Featured artists are Miles Chapin, Clare Elliott, Anna Schuleit Haber, Amy Jenkins, Colleen Kiely, and Cathy Osman, as well as John Willis, whose multimedia work was created in collaboration with poet Robin Behn and musician Matan Rubinstein.

Curated by Mara Williams, the exhibit was postponed for nearly a year because of the COVID-19 pandemic. Originally focused on artwork that harnesses the symbolic potential of flowers to represent personal loss, the exhibit was expanded to include work commemorating communal and societal ruptures as well.

“Children of the Sun” is Jennifer Mack-Watkins' first solo museum exhibition.
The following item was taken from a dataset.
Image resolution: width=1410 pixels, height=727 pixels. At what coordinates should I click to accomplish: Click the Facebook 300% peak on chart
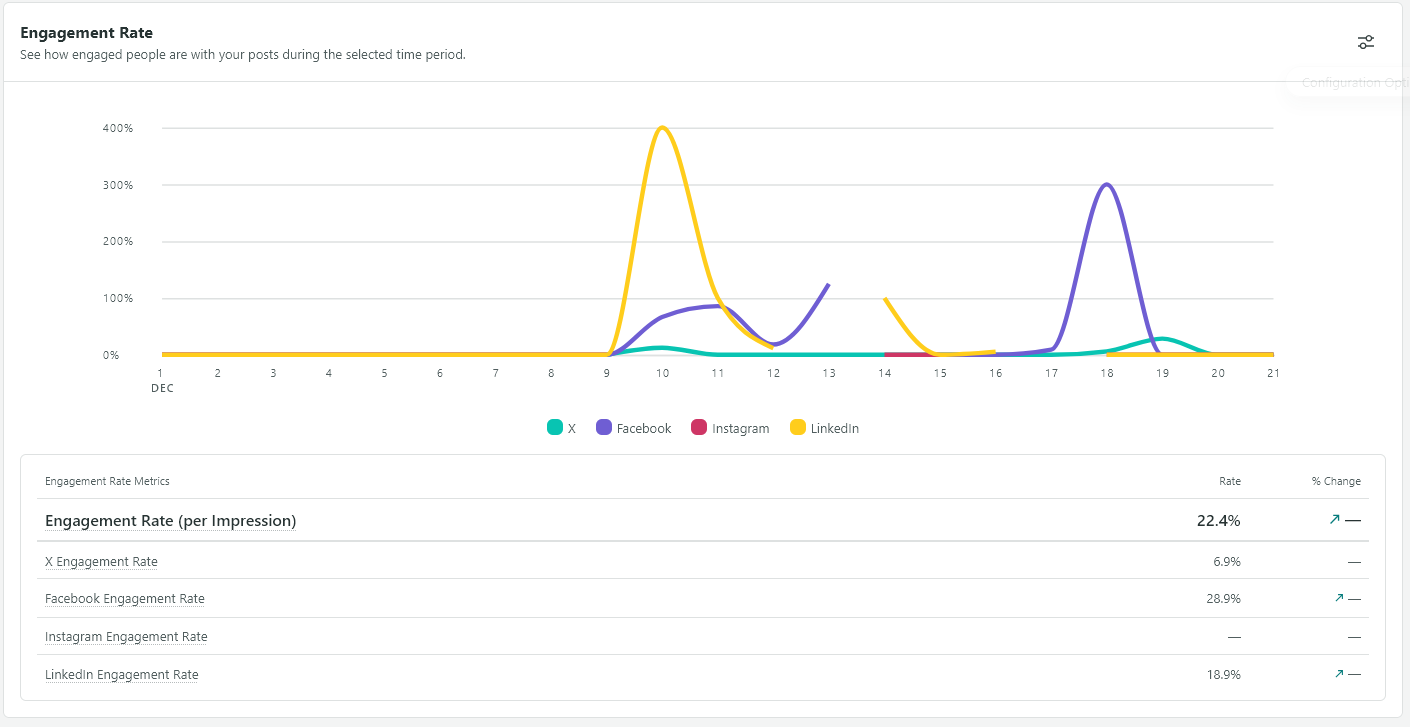point(1106,185)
It was inspired in part by The Brownies' Book: A Monthly Magazine for the Children of the Sun, a groundbreaking periodical co-created by W.E.B. Du Bois 100 years ago featuring stories, art, poetry, and images celebrating African American identity.
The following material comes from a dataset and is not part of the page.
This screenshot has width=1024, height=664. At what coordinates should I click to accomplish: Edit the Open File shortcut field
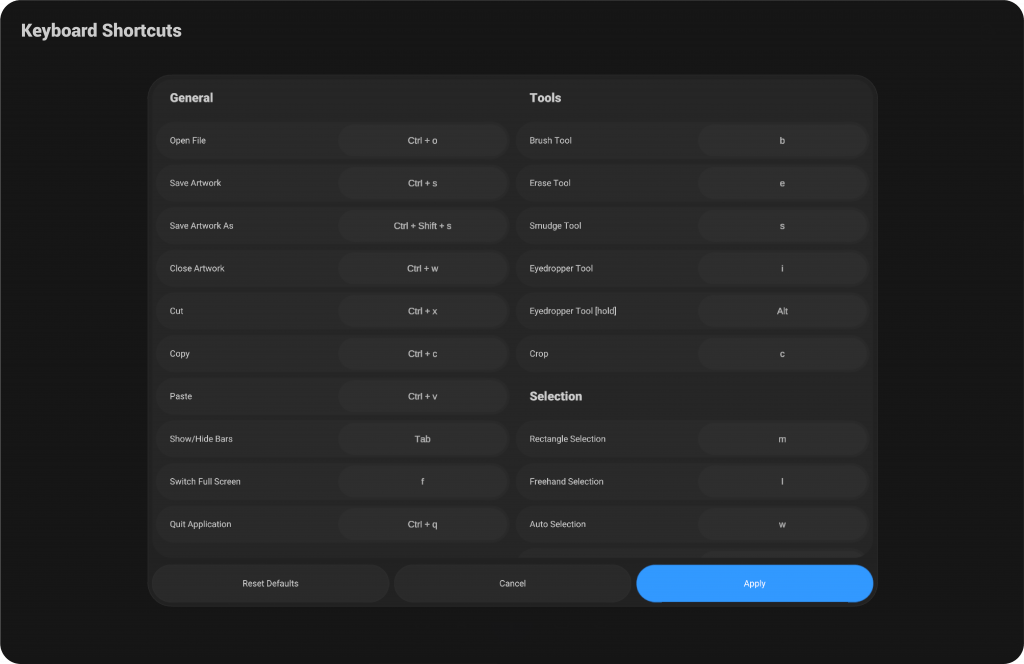pyautogui.click(x=422, y=141)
Mack-Watkins' artwork also incorporates images and narratives from Grafton storyteller, poet, and activist Daisy Turner (1883–1988), a child of formerly enslaved people, and research findings included in the book Daisy Turner's Kin: An African American Family Saga by Jane C. Beck.

“Mack-Watkins investigates societal conformities that isolate and confine individuals into pre-defined identities,” writes curator David Rios Ferreira in a statement accompanying the exhibit. “With 'Children of the Sun,' she helps us recognize that a predefined representation of one's self, a community, and a race can be embodied in something as seemingly commonplace as a child's doll.”

Mack-Watkins describes the prints in “Children of the Sun” as part of a larger conversation in her work about “the beauty, importance, and complexity of positive representation of African American children in literature, media, and pop culture.” The exhibit was previewed in The New York Times on March 7.

“Adria Arch: On Reflection” is an immersive installation of undulating sculptural shapes suspended from the ceiling of the museum's Mary Sommer Room, inspired by the movement and reflectivity of the Connecticut River as it flows past Brattleboro. The work is accompanied by a sound piece by composer Ken Field.

Arch is a mixed media artist whose work is in numerous public and private collections, including the Boston Public Library, the Library of Congress, and the deCordova Sculpture Park and Museum. She has taught painting, drawing, and printmaking at Montserrat College of Art and Massachusetts College of Art and Design.

Kenny Rivero's “Palm Oil, Rum, Honey, Yellow Flowers” is a collection of drawings with themes that include masculinity, love, depression, sexuality, Afro-Caribbean faith, Anglo-Caribbean sensibilities, and Afro-Futurism.

“Glasstastic” features works of art that were conceived of and drawn by children from across the country and turned into three-dimensional sculptures by glass artists.

This year's edition of the popular biennial exhibit features 27 glass sculptures presented alongside the drawings and descriptions that inspired them, as well as a digital gallery of the nearly 800 drawings submitted by students in kindergarten through grade 6.

In celebration of its 10th anniversary, the exhibit also features a “Blast From the Past” gallery with images from prior years.

In the coming weeks, BMAC will announce a schedule of online and in-person artist talks, lectures, workshops, and other events accompanying the new exhibits. These events will let audiences meet the artists and curators and delve into the social and aesthetic ideas explored in the art.

BMAC is open Wednesdays through Sundays, from 10 a.m. to 4 p.m., with masks and social distancing required. Walk-ins are always welcome, or visitors can make a reservation at brattleboromuseum.org.